Son dönemlerde artan kadın cinayetleri, toplumda derin yaralar açmaya devam ediyor. Bu bağlamda, yaşadığı travmatik olaydan sonra yaptığı açıklamalarla dikkat çeken Sena, "Kadın cinayeti olarak anılmak istemiyorum" diyerek, sesini duyurmak istiyor. Sosyal medya platformları üzerinden yaptığı yardım çığlığı, sadece onun hikayesini değil, aynı zamanda pek çok kadının yaşadığı zorbalığı ve şiddeti de gözler önüne seriyor. Bu durum, kadınların toplumsal cinsiyet eşitliği mücadelesinde daha fazla destek bulmalarını sağlamak ve seslerini daha gür çıkarma çabalarını artırmak adına önemli bir zemin oluşturuyor.

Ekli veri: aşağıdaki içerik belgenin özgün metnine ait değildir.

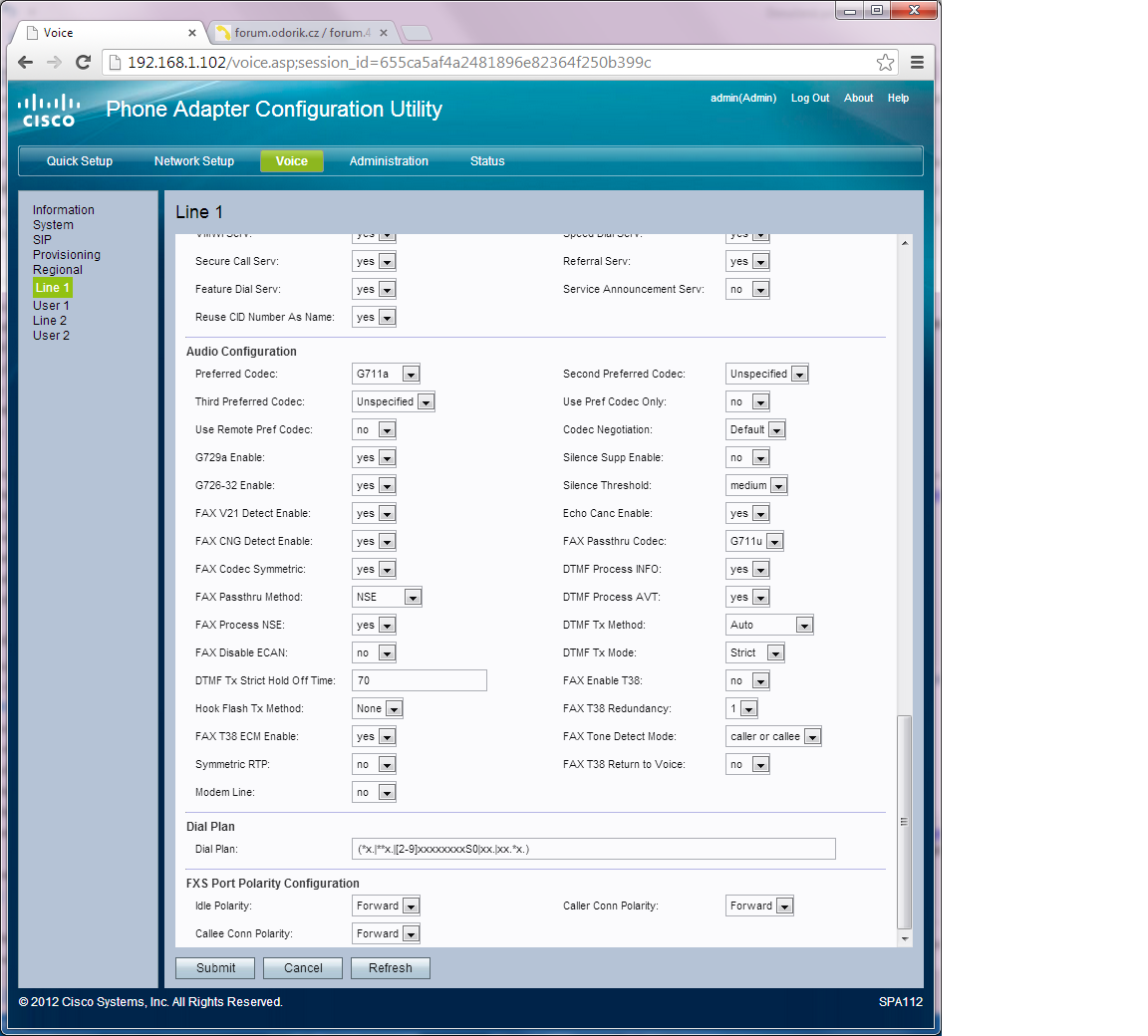This screenshot has height=1036, width=1148.
Task: Open the Administration tab
Action: (389, 161)
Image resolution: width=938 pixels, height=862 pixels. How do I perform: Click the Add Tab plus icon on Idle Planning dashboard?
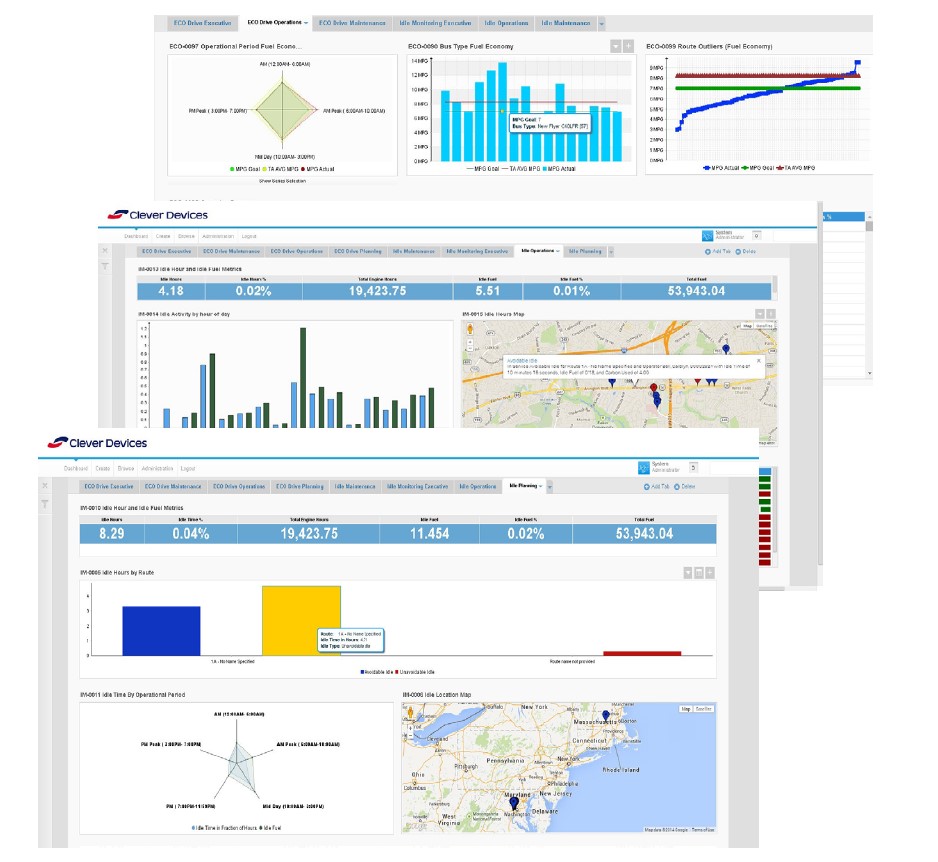[x=646, y=486]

Sena, geçmişte yaşadığı zorlukları paylaşarak, benzer durumda olan kadınların yaşadığı duygusal yükleri hafifletmek istiyor. "Kadın cinayeti" ifadesinin bireysel hikayeleri perdelediğine inanan Sena, bu tür ifadelerin daha geniş bir toplumsal damgalamaya yol açtığını savunuyor. Kadınlar, yaşamları boyunca maruz kaldıkları şiddet ve istismarları yalnızca cinayetle ilişkilendirilmekten sıkıldıklarını dile getiriyorlar. Her bir kadının hikayesinin farklı dinamikleri ve derin anlamları olduğunu vurgulayan Sena, "Hikayem sadece bir olay değil, bir mücadele" diyerek kadın mücadelelerine dikkat çekiyor.
Sosyal medya, günümüzde birçok insanın sesi olmasını sağlayan bir platform haline geldi. Sena'nın videosu ve paylaşımı, birçok kadından destek gördü ve benzer deneyimler yaşamış kadınları bir araya getirdi. "Kadın cinayeti" tanımının değiştirilmesi gerektiğini savunan birçok kişi, bu durumu sadece bir cinayet olarak değil, bir sosyolojik sorun olarak ele almak gerektiğine dikkat çekiyor. Kadına yönelik şiddetin durdurulması için kadının korunması, haklarının savunulması ve toplumsal bir bilinç oluşturulması gerektiğinin altını çizen Sena, toplumsal cinsiyet eşitliği mücadelesinin önemine vurgu yapıyor. Sadece bireysel hikayelerin öne çıkmasının yetersiz olduğunu belirterek, bu konunun daha geniş bir toplumsal hareket haline getirilmesi gerektiğini savunuyor.
Kadınların yaşadığı cinsiyete dayalı şiddet, sadece Türkiye'de değil, dünya genelinde önemli bir sorun olarak karşımıza çıkıyor. Her geçen gün artan kadın cinayetleri, toplumsal cinsiyet eşitsizliğini açığa çıkarırken, bu durumun toplumsal tabanında derin değişimlere ihtiyaç duyduğu aşikâr. Sena'nın çağrısı, bu geniş perspektifte bir uyanış olarak değerlendiriliyor ve kadınların dayanışması adına bir fırsat sunuyor.
Sena'nın yaşadığı olaydan sonra yaptığı bu açıklamalar, kadınların sesinin ne kadar güçlü olduğunu ve herkesin bu mücadeleye katılmasının önemini bize hatırlatıyor. Unutulmamalıdır ki, her bir kadının hikayesi, daha fazla kadının güven içinde yaşaması için bir ışık olma potansiyeline sahip. Kadın cinayetleri ve şiddeti ile mücadele, sadece kadınların değil, tüm toplumun sorumluluğu olmalıdır. Bu bağlamda, Sena'nın kararlılığı ve cesareti, birçok kadına ilham vermekte ve gelecekte benzer olayların yaşanmaması için bir umut ışığı olmaktadır.
Sonuç olarak, Sena'nın sesinin yankı bulduğu bu çağrının ardında büyük bir toplumsal bilinç oluşturma hedefi yatıyor. Kadın cinayetleri ve kadın şiddeti konusunda daha fazla bilinç oluşturarak, bu sorunların üstesinden gelmek için birlikte hareket etmemiz gerekmektedir. Sena'nın hikayesi, sadece bir bireyin mücadelesi değil, kadının toplumsal hayatta hak ettiği yeri bulması için verilen bir savaştır. Bu konuda her birey, sosyal medya aracılığıyla ya da kişisel yaşamında kadınları destekleyerek, sürecin bir parçası olabilir.